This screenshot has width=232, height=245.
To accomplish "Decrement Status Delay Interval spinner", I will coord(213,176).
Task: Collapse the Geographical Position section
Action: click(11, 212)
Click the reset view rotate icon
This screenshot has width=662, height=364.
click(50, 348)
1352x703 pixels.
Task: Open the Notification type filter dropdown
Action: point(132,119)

_ _ _ _ _ _ _

Exercise prompt -
Please reproduce the entire listing, exactly as shown.

Your response -
This screenshot has width=232, height=245.
To accomplish "Decrement Status Delay Interval spinner", I will coord(213,176).
Task: Collapse the Geographical Position section
Action: click(11, 212)
Click the reset view rotate icon
This screenshot has width=662, height=364.
click(50, 348)
1352x703 pixels.
Task: Open the Notification type filter dropdown
Action: point(132,119)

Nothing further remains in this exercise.